Another reason to stick with something when you feel like quitting is that lacking skills can bring about a bonding experience. "Flawless people are hard to relate to," Dr. Daramus says. "If you want to have healthy relationships, you have to be willing to let someone see you from a less flattering angle once in a while so that they can trust you enough to be vulnerable and imperfect in return."

A simple way to learn to be okay with being bad at things when you feel like quitting is to adopt a pick-your-battles mentality. Start with something that's relatively crucial to your life. For instance, I'm an awful cook, which is a facet of my being that both embarrasses me and makes me feel not great. But nourishing myself healthfully and not decimating my savings on delivery charges makes cooking—even if that means cooking questionably edible meals—necessary. So, that's where I plan to start. For you, it might be running, romantic relationships, or anything else. It can be anything, but it certainly doesn't have to be all things. "You might have one or two huge passions in life that you can't stand to be less than stellar at, but you'll never be awesome at everything," Dr. Daramus says.

If you can find any tiny morsel of pleasure nestled within whatever activity you're bad at doing, focus on that, and you'll have an easier time continuing with it when you feel like quitting. "Take a form of exercise you're not great at," Dr. Saltz says. "Maybe it feels good because you’re staying in shape and is a stress reliever—it's something worth sticking with," Dr. Saltz says.

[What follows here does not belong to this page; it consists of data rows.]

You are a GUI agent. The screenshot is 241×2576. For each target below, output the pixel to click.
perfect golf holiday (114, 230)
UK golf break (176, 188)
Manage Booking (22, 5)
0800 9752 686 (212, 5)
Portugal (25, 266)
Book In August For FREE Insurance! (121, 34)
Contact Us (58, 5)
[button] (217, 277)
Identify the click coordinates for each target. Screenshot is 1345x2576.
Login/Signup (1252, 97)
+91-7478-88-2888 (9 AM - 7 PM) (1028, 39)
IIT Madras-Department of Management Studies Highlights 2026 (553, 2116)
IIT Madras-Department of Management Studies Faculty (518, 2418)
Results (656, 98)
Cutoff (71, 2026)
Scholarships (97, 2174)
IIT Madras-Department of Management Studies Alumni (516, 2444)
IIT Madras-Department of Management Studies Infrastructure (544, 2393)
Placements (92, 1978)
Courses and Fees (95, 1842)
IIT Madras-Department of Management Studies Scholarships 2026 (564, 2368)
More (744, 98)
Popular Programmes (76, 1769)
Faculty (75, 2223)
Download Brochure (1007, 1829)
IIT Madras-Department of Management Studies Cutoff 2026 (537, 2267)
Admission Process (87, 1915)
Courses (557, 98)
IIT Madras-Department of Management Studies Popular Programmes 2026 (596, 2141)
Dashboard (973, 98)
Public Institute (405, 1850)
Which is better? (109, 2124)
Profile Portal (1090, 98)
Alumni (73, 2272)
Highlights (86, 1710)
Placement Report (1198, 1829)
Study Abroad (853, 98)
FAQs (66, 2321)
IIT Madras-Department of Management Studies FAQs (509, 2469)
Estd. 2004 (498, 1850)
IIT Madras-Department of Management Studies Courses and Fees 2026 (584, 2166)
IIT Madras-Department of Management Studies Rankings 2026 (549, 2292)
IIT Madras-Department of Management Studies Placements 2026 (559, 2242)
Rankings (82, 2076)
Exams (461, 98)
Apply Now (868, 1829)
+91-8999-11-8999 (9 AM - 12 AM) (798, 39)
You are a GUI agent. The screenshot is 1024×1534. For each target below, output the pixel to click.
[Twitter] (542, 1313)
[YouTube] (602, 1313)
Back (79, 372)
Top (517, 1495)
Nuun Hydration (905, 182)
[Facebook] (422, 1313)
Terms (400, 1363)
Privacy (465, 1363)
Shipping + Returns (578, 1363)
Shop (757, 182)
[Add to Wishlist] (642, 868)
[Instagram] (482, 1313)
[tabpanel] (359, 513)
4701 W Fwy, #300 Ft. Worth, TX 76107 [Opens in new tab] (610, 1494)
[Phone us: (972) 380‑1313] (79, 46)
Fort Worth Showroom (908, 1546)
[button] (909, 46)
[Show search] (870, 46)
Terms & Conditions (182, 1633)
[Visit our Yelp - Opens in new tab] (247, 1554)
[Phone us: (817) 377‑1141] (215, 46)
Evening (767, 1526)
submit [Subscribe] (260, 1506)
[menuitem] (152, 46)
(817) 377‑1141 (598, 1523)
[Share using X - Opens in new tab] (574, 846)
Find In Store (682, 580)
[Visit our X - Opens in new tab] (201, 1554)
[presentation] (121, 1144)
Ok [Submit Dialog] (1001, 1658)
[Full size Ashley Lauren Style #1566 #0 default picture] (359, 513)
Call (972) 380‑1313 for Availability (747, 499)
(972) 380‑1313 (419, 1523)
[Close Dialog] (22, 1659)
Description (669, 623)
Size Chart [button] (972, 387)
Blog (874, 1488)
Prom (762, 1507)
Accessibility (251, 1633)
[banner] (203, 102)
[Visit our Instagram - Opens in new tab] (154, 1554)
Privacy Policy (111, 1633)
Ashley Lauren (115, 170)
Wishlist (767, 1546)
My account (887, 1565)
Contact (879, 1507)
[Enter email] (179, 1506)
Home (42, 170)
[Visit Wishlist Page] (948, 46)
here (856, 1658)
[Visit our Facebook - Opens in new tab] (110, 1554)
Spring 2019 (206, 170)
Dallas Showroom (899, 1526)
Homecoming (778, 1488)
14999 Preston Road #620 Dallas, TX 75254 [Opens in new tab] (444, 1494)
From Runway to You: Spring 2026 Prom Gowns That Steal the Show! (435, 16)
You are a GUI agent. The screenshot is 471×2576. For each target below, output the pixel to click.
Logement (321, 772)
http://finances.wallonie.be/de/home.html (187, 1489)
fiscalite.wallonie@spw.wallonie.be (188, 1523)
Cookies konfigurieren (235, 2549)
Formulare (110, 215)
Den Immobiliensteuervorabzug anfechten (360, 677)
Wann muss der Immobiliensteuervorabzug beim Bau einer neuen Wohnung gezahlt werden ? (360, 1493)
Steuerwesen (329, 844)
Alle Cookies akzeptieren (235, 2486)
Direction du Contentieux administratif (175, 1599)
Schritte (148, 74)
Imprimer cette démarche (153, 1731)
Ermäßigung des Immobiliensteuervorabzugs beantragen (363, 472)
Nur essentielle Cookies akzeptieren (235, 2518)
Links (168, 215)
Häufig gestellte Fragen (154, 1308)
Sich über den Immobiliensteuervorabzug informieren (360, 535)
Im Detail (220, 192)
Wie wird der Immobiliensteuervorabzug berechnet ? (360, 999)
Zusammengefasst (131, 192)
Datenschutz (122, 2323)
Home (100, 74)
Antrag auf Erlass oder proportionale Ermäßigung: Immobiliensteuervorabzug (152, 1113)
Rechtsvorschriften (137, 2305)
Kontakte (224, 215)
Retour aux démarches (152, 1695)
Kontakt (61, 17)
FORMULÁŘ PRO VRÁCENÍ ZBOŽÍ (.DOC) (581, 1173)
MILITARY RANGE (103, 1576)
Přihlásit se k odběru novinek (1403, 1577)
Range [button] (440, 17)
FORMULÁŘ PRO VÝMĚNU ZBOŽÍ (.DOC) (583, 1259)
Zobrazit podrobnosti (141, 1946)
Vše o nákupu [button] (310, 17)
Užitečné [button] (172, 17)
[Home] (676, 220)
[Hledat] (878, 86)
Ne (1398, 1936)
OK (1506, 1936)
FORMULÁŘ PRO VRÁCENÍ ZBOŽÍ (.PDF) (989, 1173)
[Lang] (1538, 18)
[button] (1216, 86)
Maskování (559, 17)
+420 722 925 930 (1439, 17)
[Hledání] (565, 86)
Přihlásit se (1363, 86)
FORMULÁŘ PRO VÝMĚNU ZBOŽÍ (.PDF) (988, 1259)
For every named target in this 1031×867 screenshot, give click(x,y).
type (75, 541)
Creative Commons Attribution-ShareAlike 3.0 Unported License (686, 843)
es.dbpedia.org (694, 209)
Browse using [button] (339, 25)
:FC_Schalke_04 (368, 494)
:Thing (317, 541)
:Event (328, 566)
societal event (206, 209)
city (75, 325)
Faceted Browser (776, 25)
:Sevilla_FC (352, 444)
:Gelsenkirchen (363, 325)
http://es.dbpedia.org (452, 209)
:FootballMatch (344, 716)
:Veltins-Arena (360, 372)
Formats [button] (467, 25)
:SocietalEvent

She's right. For me, it's Pilates, because each time I do it, I feel awkward, am confident that I'm doing each position incorrectly, and thus spend the entire class making the IRL equivalent of the line-face emoji at whomever among my friends dragged me there. But I go because I absolutely feel less stressed afterward. And, as Dr. Saltz reminds me, practice likely won't make you perfect but will almost certainly make you better. So, maybe it's time to resume my violin playing? (Sorry, neighbors!)